Task details | Skipping all pictures, please restate word for word the lines from the one that contains "Given: Click the 의뢰기관 field 삼광의료재단" through the last line of the entries.
================
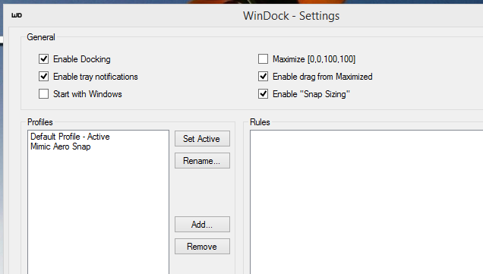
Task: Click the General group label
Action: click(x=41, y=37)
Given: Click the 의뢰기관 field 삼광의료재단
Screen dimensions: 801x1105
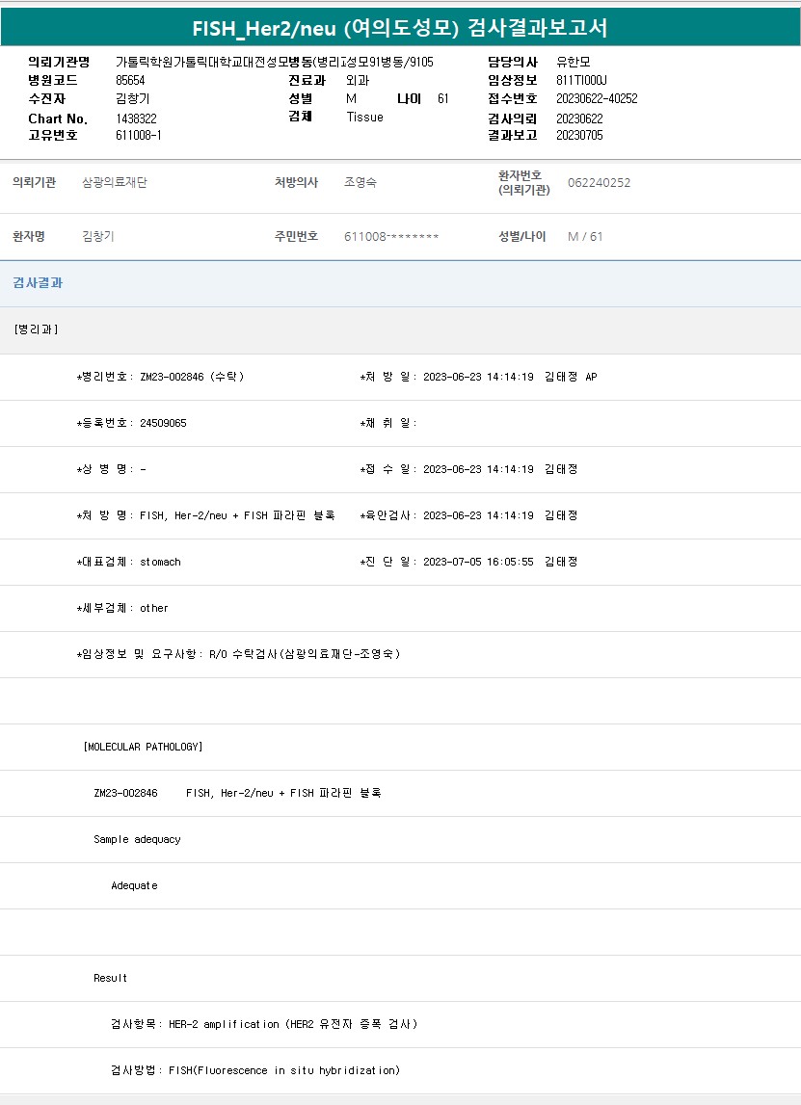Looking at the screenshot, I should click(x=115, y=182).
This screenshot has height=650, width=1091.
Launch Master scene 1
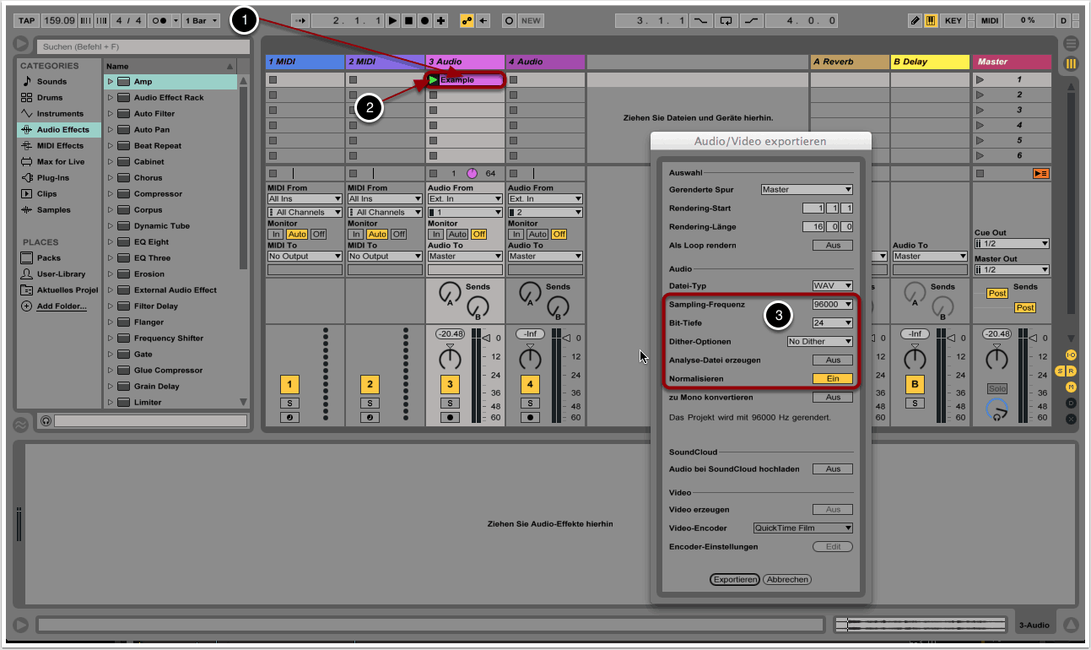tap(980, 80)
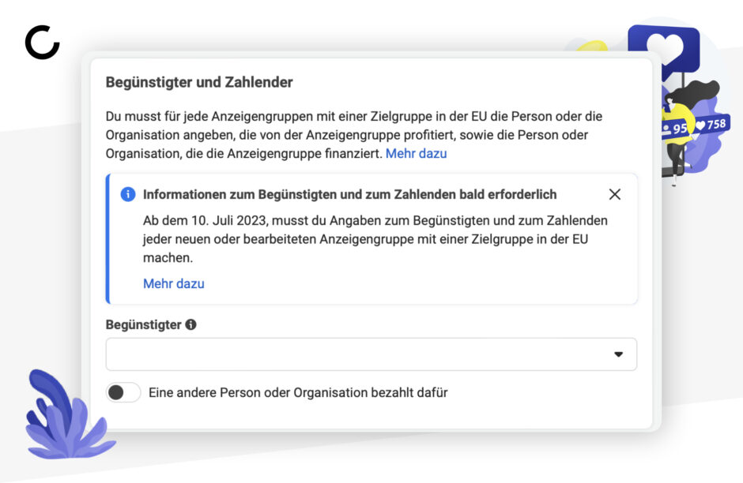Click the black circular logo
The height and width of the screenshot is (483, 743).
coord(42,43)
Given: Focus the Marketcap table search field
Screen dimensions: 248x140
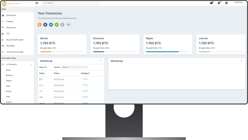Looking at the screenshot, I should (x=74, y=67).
================
Answer box |
Given: Click the 의뢰기관 field 삼광의료재단
Screen dimensions: 801x1105
Looking at the screenshot, I should click(x=115, y=182).
This screenshot has height=650, width=1091.
Launch Master scene 1
tap(980, 80)
Click the black circular logo
The height and width of the screenshot is (483, 743).
coord(42,43)
Given: Focus the Marketcap table search field
Screen dimensions: 248x140
Looking at the screenshot, I should (x=74, y=67).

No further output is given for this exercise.